[Dataset entries]
○ ○ ○ ○

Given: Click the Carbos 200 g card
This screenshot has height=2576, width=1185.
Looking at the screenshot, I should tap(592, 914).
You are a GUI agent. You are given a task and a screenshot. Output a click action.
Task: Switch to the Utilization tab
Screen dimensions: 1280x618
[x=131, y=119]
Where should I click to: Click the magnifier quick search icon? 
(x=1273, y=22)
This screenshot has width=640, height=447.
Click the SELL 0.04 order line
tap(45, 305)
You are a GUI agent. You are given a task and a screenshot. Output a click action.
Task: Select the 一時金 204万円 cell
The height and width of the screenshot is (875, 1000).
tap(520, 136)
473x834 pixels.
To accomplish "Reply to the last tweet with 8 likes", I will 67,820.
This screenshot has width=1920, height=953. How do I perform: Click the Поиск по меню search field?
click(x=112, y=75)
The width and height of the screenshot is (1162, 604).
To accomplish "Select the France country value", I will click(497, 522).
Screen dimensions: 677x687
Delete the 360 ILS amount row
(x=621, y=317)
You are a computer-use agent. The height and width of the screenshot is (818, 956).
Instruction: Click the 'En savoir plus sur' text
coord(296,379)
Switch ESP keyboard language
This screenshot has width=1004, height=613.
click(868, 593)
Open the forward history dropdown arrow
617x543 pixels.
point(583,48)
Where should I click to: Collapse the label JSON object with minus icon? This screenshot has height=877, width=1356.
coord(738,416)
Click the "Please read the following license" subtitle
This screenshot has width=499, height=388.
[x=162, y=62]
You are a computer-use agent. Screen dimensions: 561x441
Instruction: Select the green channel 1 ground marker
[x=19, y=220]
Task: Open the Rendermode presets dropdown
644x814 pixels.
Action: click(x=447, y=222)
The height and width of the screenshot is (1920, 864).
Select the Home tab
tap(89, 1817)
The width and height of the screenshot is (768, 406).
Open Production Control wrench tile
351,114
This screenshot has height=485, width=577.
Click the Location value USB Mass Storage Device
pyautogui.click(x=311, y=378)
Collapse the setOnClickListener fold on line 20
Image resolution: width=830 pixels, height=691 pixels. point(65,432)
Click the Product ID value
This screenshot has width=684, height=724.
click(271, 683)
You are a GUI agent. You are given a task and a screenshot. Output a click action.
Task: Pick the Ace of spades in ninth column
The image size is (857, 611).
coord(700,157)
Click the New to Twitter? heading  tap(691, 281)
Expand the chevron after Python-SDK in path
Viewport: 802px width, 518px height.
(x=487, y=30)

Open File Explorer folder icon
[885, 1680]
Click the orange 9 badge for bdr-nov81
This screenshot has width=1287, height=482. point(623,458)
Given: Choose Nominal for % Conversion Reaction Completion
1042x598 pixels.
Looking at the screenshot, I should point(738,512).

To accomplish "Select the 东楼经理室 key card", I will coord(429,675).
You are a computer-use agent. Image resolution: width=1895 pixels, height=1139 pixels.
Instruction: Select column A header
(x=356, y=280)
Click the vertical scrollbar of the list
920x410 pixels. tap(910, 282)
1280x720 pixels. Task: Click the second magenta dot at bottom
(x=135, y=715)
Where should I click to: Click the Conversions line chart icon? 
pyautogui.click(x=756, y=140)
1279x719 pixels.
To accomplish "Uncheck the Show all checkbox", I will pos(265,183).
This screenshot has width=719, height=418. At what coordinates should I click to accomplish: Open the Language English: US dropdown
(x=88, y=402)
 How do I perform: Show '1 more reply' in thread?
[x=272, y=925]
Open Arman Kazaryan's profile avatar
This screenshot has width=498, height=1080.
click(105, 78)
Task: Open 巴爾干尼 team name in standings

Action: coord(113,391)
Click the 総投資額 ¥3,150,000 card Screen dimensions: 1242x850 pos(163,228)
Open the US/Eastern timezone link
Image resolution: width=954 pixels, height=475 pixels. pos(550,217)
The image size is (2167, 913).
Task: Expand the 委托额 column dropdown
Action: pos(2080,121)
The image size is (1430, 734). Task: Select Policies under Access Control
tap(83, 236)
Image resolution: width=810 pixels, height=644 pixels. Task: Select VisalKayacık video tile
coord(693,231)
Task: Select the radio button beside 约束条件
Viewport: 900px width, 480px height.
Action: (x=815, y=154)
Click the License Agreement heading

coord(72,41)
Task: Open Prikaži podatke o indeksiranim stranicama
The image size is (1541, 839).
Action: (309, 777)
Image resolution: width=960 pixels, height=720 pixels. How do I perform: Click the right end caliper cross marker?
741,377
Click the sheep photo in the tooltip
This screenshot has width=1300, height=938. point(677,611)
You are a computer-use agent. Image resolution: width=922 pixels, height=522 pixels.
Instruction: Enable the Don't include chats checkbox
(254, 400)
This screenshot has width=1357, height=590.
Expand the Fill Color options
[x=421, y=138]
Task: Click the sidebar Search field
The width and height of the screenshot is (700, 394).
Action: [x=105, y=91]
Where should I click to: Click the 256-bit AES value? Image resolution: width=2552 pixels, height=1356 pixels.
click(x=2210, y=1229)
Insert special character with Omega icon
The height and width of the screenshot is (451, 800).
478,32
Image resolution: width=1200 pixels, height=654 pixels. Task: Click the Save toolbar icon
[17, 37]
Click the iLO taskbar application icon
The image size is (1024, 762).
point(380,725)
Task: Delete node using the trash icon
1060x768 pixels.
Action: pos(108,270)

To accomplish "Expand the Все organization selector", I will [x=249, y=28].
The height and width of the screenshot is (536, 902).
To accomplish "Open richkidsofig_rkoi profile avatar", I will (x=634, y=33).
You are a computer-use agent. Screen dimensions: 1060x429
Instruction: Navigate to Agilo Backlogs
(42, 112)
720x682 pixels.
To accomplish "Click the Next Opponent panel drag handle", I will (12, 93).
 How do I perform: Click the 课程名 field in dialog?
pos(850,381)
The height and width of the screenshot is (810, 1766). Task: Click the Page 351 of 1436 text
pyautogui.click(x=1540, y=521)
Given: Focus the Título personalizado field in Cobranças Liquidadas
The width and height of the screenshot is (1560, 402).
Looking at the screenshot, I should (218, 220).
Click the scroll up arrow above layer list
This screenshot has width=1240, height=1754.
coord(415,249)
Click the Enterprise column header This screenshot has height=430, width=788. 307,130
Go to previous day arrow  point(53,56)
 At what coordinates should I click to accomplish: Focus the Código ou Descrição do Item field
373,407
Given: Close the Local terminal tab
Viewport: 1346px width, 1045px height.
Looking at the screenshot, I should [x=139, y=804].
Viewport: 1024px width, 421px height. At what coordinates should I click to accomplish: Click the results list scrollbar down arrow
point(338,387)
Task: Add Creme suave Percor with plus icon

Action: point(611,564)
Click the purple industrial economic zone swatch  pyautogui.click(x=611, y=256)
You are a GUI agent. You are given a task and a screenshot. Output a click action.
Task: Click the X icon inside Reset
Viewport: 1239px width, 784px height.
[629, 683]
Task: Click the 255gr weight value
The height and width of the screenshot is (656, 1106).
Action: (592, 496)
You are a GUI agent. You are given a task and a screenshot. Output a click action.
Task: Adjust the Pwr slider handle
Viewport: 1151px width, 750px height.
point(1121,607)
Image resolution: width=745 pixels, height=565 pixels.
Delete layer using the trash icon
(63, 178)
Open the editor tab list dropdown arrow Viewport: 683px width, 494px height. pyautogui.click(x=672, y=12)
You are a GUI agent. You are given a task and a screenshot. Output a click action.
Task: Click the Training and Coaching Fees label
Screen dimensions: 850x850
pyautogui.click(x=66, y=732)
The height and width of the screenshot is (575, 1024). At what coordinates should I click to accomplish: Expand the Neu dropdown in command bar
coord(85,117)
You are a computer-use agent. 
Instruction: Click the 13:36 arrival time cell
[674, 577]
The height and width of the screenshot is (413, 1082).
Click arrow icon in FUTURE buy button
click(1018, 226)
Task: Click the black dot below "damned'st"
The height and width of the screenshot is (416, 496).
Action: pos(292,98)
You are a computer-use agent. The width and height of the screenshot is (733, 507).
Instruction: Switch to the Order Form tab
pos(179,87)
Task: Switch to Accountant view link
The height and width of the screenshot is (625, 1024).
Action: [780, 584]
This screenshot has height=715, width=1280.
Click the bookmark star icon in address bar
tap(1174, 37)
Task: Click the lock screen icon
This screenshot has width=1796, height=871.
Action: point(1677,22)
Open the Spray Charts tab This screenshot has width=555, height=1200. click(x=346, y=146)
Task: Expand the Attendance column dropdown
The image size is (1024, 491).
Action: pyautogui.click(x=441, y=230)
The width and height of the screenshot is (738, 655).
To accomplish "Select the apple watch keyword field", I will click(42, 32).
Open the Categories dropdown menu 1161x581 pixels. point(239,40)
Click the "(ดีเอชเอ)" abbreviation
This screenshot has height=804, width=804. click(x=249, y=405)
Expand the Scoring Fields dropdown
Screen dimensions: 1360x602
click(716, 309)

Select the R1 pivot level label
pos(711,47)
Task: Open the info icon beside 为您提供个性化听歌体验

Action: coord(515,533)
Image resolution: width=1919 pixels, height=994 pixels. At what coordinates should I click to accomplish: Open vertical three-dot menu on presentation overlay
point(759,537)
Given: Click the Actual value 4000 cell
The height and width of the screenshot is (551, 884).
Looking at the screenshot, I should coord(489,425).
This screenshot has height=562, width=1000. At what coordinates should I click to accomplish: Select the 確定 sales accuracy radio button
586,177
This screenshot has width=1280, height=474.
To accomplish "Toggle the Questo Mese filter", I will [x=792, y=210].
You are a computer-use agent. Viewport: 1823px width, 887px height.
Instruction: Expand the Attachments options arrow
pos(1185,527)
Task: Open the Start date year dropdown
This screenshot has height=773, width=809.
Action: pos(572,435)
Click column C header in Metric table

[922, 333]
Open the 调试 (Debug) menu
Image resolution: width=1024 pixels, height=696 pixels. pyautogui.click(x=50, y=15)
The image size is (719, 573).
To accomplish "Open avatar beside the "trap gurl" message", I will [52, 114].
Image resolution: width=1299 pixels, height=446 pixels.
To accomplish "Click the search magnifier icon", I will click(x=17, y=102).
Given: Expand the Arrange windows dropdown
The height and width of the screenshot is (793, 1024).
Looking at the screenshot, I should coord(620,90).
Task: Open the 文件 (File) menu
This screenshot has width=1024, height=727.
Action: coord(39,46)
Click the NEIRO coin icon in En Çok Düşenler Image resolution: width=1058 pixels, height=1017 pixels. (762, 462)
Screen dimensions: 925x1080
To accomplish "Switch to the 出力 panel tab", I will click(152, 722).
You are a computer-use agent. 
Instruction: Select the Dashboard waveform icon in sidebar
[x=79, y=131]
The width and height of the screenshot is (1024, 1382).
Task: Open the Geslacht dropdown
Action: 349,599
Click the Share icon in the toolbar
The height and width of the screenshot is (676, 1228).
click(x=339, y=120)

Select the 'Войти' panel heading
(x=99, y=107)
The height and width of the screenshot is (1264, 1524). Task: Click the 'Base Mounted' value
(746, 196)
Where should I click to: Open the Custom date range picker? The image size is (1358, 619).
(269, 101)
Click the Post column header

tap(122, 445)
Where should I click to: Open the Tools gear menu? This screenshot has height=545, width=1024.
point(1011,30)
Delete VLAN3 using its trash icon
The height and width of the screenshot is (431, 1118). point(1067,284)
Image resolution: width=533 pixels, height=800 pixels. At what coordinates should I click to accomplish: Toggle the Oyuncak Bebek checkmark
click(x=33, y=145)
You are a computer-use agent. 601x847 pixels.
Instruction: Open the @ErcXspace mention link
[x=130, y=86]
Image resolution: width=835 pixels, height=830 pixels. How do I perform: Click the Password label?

○ ○ ○ ○

→ **Description of the task**
In the data above, find the line that contains "Task: Open 巴爾干尼 team name in standings" and the line that contains "The height and width of the screenshot is (536, 902).". Repeat exactly those lines and every line between them, and only those.

→ **The answer**
Task: Open 巴爾干尼 team name in standings

Action: coord(113,391)
Click the 総投資額 ¥3,150,000 card Screen dimensions: 1242x850 pos(163,228)
Open the US/Eastern timezone link
Image resolution: width=954 pixels, height=475 pixels. pos(550,217)
The image size is (2167, 913).
Task: Expand the 委托额 column dropdown
Action: pos(2080,121)
The image size is (1430, 734). Task: Select Policies under Access Control
tap(83, 236)
Image resolution: width=810 pixels, height=644 pixels. Task: Select VisalKayacık video tile
coord(693,231)
Task: Select the radio button beside 约束条件
Viewport: 900px width, 480px height.
Action: (x=815, y=154)
Click the License Agreement heading

coord(72,41)
Task: Open Prikaži podatke o indeksiranim stranicama
The image size is (1541, 839).
Action: (309, 777)
Image resolution: width=960 pixels, height=720 pixels. How do I perform: Click the right end caliper cross marker?
741,377
Click the sheep photo in the tooltip
This screenshot has width=1300, height=938. point(677,611)
You are a computer-use agent. Image resolution: width=922 pixels, height=522 pixels.
Instruction: Enable the Don't include chats checkbox
(254, 400)
This screenshot has width=1357, height=590.
Expand the Fill Color options
[x=421, y=138]
Task: Click the sidebar Search field
The width and height of the screenshot is (700, 394).
Action: [x=105, y=91]
Where should I click to: Click the 256-bit AES value? Image resolution: width=2552 pixels, height=1356 pixels.
click(x=2210, y=1229)
Insert special character with Omega icon
The height and width of the screenshot is (451, 800).
478,32
Image resolution: width=1200 pixels, height=654 pixels. Task: Click the Save toolbar icon
[17, 37]
Click the iLO taskbar application icon
The image size is (1024, 762).
point(380,725)
Task: Delete node using the trash icon
1060x768 pixels.
Action: pos(108,270)

To accomplish "Expand the Все organization selector", I will [x=249, y=28].
The height and width of the screenshot is (536, 902).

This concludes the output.